Here are some strategies for overcoming an inferiority complex that you can try today.

  1. Become aware of negative self-talk: Becoming aware of your negative inner dialogue may be half the battle. “When you catch yourself thinking negatively about yourself, challenge those thoughts,” Dr. Tzall says. Instead of going along with the negative thoughts and agreeing with them, Dr. Tzall encourages people to treat themselves with the same kindness and understanding that we tend to freely offer to a friend facing similar challenges.
  2. Fact-check your internal narrative: Maenpaa encourages people to find out if self-criticism is truly rooted in facts. “Or are there facts that support your worthiness?” she asks. Dr. Fisher suggests capturing and countering your thoughts. “Watch for negative self-talk and correct it with more adaptive language.” For example, he says that instead of thinking, “work was bad today and it’s all my fault,” counter it with, “work was rough, and some of it was my fault, some of it was my supervisor and some of it was the client’s fault.”

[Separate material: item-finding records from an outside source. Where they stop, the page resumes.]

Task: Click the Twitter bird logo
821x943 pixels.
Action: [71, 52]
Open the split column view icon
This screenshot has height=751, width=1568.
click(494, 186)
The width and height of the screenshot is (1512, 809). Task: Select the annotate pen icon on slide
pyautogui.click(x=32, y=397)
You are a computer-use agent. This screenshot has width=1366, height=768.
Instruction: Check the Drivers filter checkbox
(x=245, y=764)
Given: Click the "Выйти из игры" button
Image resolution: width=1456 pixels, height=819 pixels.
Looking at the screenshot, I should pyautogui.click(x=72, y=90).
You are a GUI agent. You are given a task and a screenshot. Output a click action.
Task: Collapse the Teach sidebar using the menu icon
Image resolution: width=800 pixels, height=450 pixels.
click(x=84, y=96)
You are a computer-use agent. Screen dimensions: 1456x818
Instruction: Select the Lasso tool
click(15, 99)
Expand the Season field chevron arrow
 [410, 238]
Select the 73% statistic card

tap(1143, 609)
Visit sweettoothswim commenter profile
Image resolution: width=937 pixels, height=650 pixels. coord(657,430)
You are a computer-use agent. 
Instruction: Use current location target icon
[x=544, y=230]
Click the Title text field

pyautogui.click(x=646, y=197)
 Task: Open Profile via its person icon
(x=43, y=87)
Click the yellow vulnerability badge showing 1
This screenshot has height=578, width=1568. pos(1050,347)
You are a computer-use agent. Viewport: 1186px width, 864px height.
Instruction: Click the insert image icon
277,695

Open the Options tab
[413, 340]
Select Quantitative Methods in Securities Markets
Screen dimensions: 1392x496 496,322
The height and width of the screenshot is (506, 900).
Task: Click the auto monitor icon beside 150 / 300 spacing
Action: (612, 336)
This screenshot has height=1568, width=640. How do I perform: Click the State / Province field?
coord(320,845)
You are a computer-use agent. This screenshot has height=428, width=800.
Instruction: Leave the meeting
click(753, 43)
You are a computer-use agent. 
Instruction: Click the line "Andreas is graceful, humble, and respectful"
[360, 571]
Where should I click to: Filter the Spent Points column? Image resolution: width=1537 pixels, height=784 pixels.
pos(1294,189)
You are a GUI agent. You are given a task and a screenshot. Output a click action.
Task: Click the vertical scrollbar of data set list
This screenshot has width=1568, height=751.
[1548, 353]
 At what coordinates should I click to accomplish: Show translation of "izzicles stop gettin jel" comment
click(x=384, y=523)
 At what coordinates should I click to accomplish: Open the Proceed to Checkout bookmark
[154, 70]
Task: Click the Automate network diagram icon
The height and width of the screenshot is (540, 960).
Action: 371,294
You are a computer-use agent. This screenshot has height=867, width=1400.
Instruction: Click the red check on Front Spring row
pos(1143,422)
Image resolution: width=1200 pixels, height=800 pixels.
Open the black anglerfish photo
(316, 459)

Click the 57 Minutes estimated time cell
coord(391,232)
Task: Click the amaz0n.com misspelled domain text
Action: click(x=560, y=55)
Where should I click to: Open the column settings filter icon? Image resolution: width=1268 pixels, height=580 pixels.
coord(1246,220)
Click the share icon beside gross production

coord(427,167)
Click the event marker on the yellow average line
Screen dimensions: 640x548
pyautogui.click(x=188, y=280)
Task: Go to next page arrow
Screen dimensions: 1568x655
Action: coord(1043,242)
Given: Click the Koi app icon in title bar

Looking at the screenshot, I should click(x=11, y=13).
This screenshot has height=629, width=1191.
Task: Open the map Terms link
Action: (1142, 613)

  3. Implement self-esteem boosters into your life: This may mean communicating your needs and boundaries effectively with others, explains Dr. Tzall. He suggests learning to assert yourself in a respectful manner to help improve self-esteem and lower feelings of powerlessness. Dr. Fisher adds that it helps to take a strengths inventory and start doing things you’re good at to build your confidence. You may also consider self-affirmations for improving confidence.
  4. Identify and celebrate your strengths and accomplishments: Dr. Tzall points to this step, emphasizing that it doesn’t matter how small a win may feel, it’s still worth celebrating.
  5. Consider seeing a mental health professional. A professional can offer guidance and action plans that make sense for your life. “They can provide valuable insights, support and practical techniques to address the underlying causes,” Dr. Tzall adds.
  6. Build and maintain a strong support system: Nurture friendships with safe and supportive people in your life, building your sense of connection with others, suggests Dr. Fisher.
  7. Focus on the next step. Instead of thinking about how far away you are from where you want to be, Maenpaa recommends asking yourself, “what is the next thing I can do to move forward?” The size of the step doesn’t matter—focus on the next step, no matter how small it feels. “Every success, big or small, starts with a first step, then a next step and then another next step until the result is achieved,” she says.

If a deeply negative inner monologue has been running in the background of your life for a while, try these strategies to overcome feelings of inferiority. With consistency and patience, you can begin to feel relief and see improvement.